Aujourd’hui, plus rien n’est plus pareil et c’est en alternance que les enfants se rendent à l’école et restent confinés à la maison : c’est tantôt le présentiel durant lequel la présence de l’élève à l’école est exigée, tantôt le distanciel au cours duquel ce dernier doit, au contraire, étudier depuis le domicile familial. Pour mieux comprendre les raisons qui poussent certains établissements à prendre des mesures draconiennes, au-delà du protocole sanitaire au sein de l’enceinte scolaire, un communiqué très instructif donne à être lu. Cependant, les écoles publiques ont-elles les moyens matériels et humains d’assurer à ce niveau pour contribuer activement au frein de la propagation du virus Sars-Cov-2 en milieu scolaire ? Pas sûr. N’oublions pas la quarantaine de cas positifs enregistrés au lycée Menzah VI, il y a deux semaines, ce qui avait contribué, en partie, au confinement général de toute la population durant quatre jours.

Présentiel puis distanciel

Revenons audit communiqué d’un établissement relevant du ministère de l’Education nationale de programme français, basé aux Jardins de Carthage (Tunis), qui tente de s’adapter au contexte marqué par la pandémie de la Covid-19 en annonçant aux parents d’élèves ce qui suit : «Suite au conseil pédagogique, réuni en urgence aujourd’hui, et devant l’aggravation de la situation sanitaire en Tunisie, il a été décidé ce qui suit : Pour le premier degré (primaire), le travail se fera en alternance avec une semaine en présentiel et en classe entière, et une semaine en distanciel. Pour le second degré (collège et lycée) : La mise en place d’un enseignement hybride avec un effectif réduit en présentiel (15 élèves). Le reste de la classe assiste aux cours à distance. Les groupes d’élèves suivent les cours en classe une semaine sur deux. Notez aussi que les évaluations se feront aussi bien en présentiel qu’en distanciel. Cela en attendant l’aval du ministère de l’Education tunisienne sur ces décisions et la mise en place logistique pour l’enseignement hybride».

Si la semaine qui se termine se déroule en présentiel, la prochaine, à compter du lundi 1er février 2021, nécessitera de nouveau le confinement à la maison et donc le mode d’études en distanciel. Encore faut-il disposer de l’électricité dans son foyer et de connexion au réseau internet à domicile et des appareils informatiques et logiciels nécessaires. Tout un tralala que les élèves tunisiens ne peuvent s’offrir pareillement et marque la fracture numérique entre écoliers tunisiens, du privé et du public, en partie.

 Si certains enfants ont la chance de poursuivre des cours et des études particulières, d’autres doivent se résoudre à aller dans une école publique et se contenter du minimum syndical en matière d’apprentissage et de connaissances.
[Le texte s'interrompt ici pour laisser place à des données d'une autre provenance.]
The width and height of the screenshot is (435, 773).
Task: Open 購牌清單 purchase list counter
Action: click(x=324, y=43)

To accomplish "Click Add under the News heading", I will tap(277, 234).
Le décalage dans l’assimilation du programme risque de se faire sentir d’année en année sachant que de nombreux instituteurs et professeurs se plaignent d’une baisse de niveau accumulée la saison dernière avec une fin d’année scolaire en queue de poisson. Les écoles publiques ont fermé leurs portes depuis mars 2020 pour ne rouvrir qu’à la rentrée de l’année suivante. Un passage automatique de classe malvenu et peu à propos, vu la montagne de difficultés observée par l’élève en classe de nos jours.
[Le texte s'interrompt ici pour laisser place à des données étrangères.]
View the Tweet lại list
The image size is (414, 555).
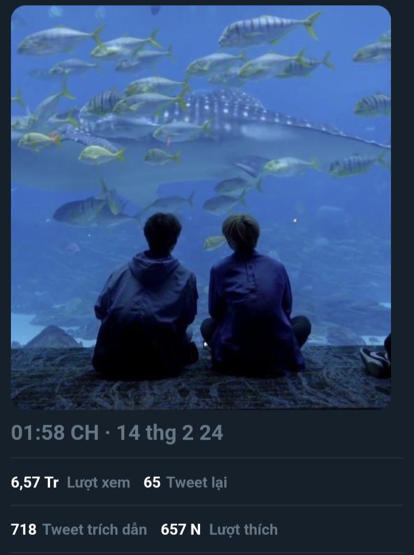[x=197, y=483]
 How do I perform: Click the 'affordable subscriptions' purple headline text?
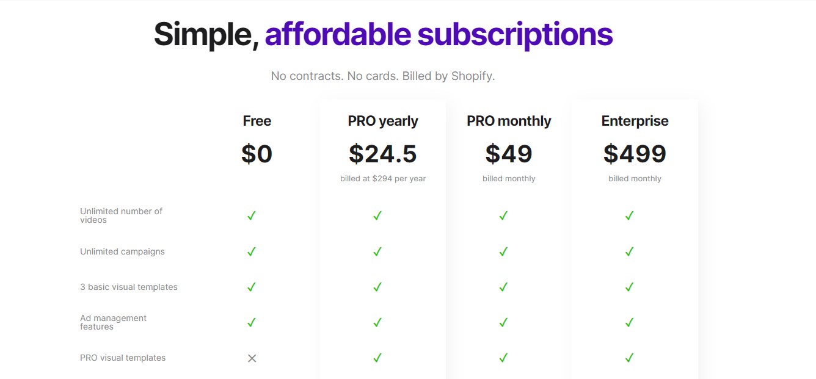tap(439, 34)
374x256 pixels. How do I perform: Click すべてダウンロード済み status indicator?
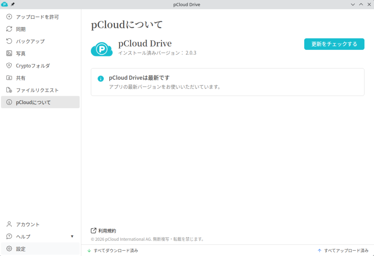(x=113, y=251)
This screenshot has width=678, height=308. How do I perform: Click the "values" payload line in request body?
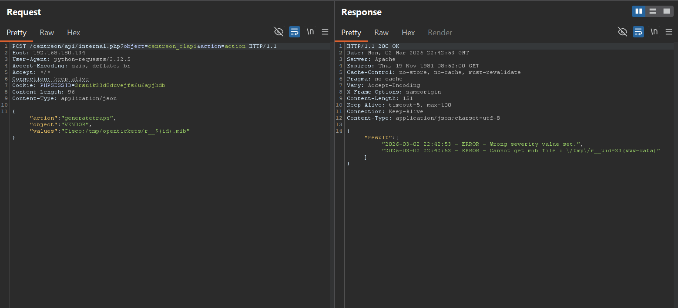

Récemment, avec hilarité, une parente d’élève a indiqué qu’à l’heure actuelle «tout est automatique» : cours, passage de classe, évaluations, jeux vidéo à la maison. Une façon comme une autre de remettre en cause le recours abusif aux écrans et à l’enseignement à distance, imposé par les enseignants au détriment de l’apprentissage réel et sur des bases solides de l’élève.